Num mês de Agosto troquei a praia por uma das maiores cicatrizes do mundo. O campo de concentração nazi de Auschwitz-Birkenau, na Polónia. Levei os meus dois filhos. Conversámos sobre a Segunda Guerra Mundial. Falámos do fascismo e do nazismo. Não a ler num qualquer manual de História escrito por um qualquer historiador. Não. Conversámos ali, na terra derramada. Junto aos fornos crematórios. Nas camaratas. Na sala onde as pessoas se despiam para irem para as câmaras de gás. Na parede de fuzilamento. No consultório das experiências médicas feitas com humanos. Nas grandes vitrinas repletas de cabelos, sapatos, óculos e malas dos prisioneiros. Nos carris que faziam chegar os vagões. Colocámos uma flor num bonito relvado. Uma homenagem a quem morreu, a quem se salvou e a quem os libertou. Não nos fotografámos. Aquele pedaço enorme de terra é sagrado. É um memorial à dor. Ao sairmos dali, a única recordação que se pode trazer é sermos outros. Mais humanos. Homens e mulheres de mais Liberdade.

Quero lá voltar. Levar novamente os meus filhos. E voltar a conversar. Não do passado, mas do presente. Se possível sentarmo-nos junto à parede dos fuzilamentos. Um dos locais que mais me impressionou. E perguntar-lhes se querem que aquela parede volte a ter o cheiro a pólvora e a carne. Dizer-lhes que o fascismo é crime. E os criminosos estão a voltar. Até nós deixarmos.

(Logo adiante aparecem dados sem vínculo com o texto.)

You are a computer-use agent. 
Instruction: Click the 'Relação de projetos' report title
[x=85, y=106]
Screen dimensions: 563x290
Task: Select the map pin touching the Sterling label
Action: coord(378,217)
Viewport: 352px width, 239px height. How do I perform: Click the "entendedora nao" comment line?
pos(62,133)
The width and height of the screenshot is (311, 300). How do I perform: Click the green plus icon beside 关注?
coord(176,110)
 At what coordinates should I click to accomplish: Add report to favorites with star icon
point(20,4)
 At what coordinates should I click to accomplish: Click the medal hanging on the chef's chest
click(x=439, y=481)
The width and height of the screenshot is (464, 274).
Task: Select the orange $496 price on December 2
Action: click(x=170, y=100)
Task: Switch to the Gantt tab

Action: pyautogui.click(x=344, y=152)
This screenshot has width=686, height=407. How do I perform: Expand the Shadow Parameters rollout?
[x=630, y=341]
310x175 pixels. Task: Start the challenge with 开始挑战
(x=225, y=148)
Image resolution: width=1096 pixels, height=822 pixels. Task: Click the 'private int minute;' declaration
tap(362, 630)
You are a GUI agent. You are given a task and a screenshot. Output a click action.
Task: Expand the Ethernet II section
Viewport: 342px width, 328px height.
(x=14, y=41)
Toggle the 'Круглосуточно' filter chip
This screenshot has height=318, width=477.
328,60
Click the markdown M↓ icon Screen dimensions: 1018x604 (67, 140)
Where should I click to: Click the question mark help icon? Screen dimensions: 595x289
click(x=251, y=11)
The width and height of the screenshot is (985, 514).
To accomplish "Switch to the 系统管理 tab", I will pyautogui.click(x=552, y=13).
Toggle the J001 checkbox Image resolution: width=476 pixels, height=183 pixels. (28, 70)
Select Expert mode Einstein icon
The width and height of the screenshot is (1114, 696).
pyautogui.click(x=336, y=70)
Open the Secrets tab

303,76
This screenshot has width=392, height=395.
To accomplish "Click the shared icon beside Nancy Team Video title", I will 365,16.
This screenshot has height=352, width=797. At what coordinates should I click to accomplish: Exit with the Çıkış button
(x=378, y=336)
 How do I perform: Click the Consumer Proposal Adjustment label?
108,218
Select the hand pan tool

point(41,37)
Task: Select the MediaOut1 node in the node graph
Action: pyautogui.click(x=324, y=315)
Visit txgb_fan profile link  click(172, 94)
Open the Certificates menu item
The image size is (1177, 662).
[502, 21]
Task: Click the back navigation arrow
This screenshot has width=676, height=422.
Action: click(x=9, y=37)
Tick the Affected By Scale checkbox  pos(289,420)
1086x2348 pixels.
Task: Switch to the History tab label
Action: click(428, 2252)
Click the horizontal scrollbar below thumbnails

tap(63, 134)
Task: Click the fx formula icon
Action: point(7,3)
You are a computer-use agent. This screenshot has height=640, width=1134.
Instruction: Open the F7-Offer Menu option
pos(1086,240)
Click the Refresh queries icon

Disfarçado, valendo-se dos mais vulneráveis e mais impreparados, o fascismo cavalga de botas cardadas. Chega ao poder, chega aos parlamentos. Dos EUA ao Brasil e à Hungria, da Ucrânia à Polónia, à Áustria e a Espanha, um pouco por todo o lado, vão espalhando o ódio. Aqui, uma figura ridícula é levada em ombros por fascistas que sempre se disfarçaram. Nunca abandonaram a bolorenta esperança de acabar com a democracia. Não existe liberdade de expressão que os possa defender. O que eles dizem, escrevem e fazem é crime. Não é opinião. Germinando como larvas com “soundbytes” cirúrgicos, apoiados por uma comunicação social ora irresponsável, ora conivente, vão fazendo a sua marcha, com a utopia de que um dia poderão triunfar outra vez.

Pedro, de olhos rasos de lágrimas, conta as noites e dias sem dormir. Conta as torturas e as humilhações. Mostra as cicatrizes nas costas das pontas de cigarro. No peito a cicatriz provocada pela chicotada de um cinto. Pedro não foi preso em Auschwitz-Birkenau. Foi preso no Forte de Peniche. As suas marcas falam alto. Na tribuna da denúncia. No acordar da memória.

O meu pai com o seu sorriso e com a sua cicatriz ensinou-me que nada se pode esquecer. De nada me valeu destruir o rolo fotográfico.